• PSets
• Calendar
• Materials
• Information
• # Fibonacci Heaps

Shortest path/MST motivation. Discuss Prim/Dijkstra algorithm.

Note: lots more decrease-key than delete.

Response: balancing

• trade off costs of operations

• making different parts equal time.

$$d$$-heaps:

• $$m\log_d n + nd\log_d n$$.

• set $$d=m/n$$

• $$O(m\log_{m/n} n)$$

• already nice, gives $$O(n^2)$$ (matching trivial alg) on complete graph.

## Fibonacci Heaps

Fredman-Tarjan, JACM 34(3) 1987.

http://dl.acm.org/citation.cfm?id=28874

Key principles:

• Lazy: don’t work till you must

• If you must work, use your work to “simplify” data structure too

• force user (adversary) to spend lots of time to make you work

• analysis via potential function measuring “complexity” of structure.
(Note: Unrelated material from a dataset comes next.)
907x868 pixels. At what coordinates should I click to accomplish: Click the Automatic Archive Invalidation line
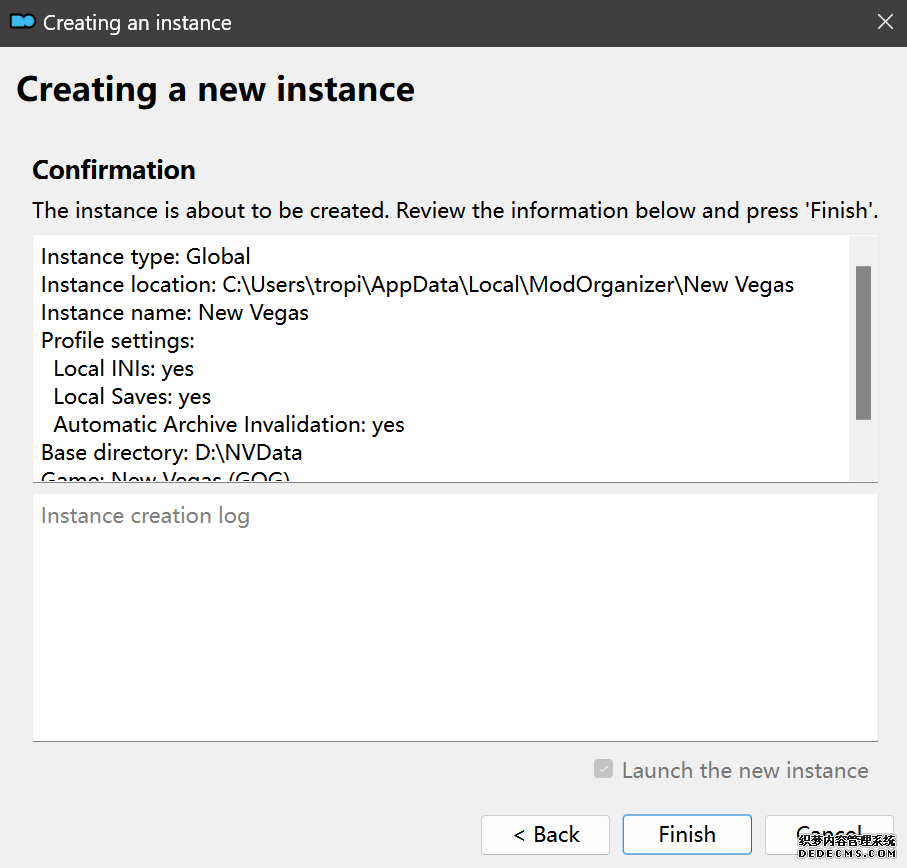[229, 425]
• user has to do lots of insertions to raise potential,

• so you can spread cost of complex ops over many insertions.

• potential says how much work adversary has done that you haven’t had to deal with yet.
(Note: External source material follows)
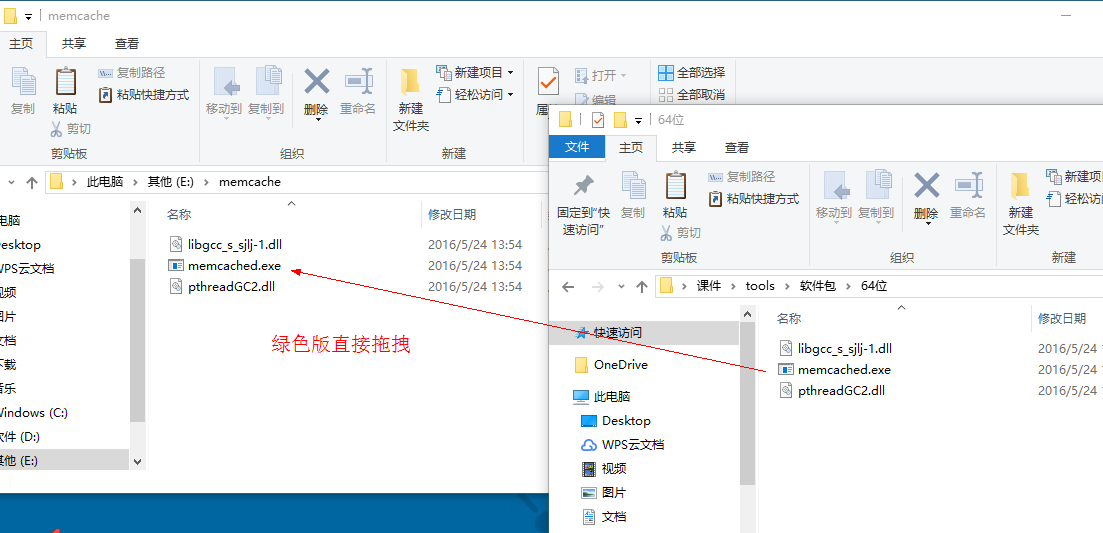The height and width of the screenshot is (533, 1103).
Task: Click the Up arrow beside the 64位 address bar
Action: tap(642, 286)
• You can charge your work against that work.

• another perspective: procrastinate. if you don’t do the work, might never need to.

• Why the name? Wait and see.

Lazy approach:

• During insertion, do minimum, i.e. nothing.

• Indeed, for only insert, don’t even need to remember item!

• but we also want delete min, so save items

• For first delete-min, cost is $$n$$

• So, amortized cost 1.

Problem?

• issue with second and further delete mins

• $$n$$ delete mins cost $$n^2$$—means amortized $$n$$

Solution: Use your work to simplify

• As do comparisons, remember outcomes

• point from loser to winner

• creates “heap ordered tree” (HOT)

• not full or balanced, but heap ordered

• in fact, this tree will be a caterpillar: one spine with legs

• but we can consider general trees with this property

• remembers everything we figured out while finding min

Benefit: on delete-min, new min is child of current root

• find by scanning children

• but if we build a star, no benefit over brute force

• can we force few children?

Can we be lazy and simultaneously prepare for future laziness?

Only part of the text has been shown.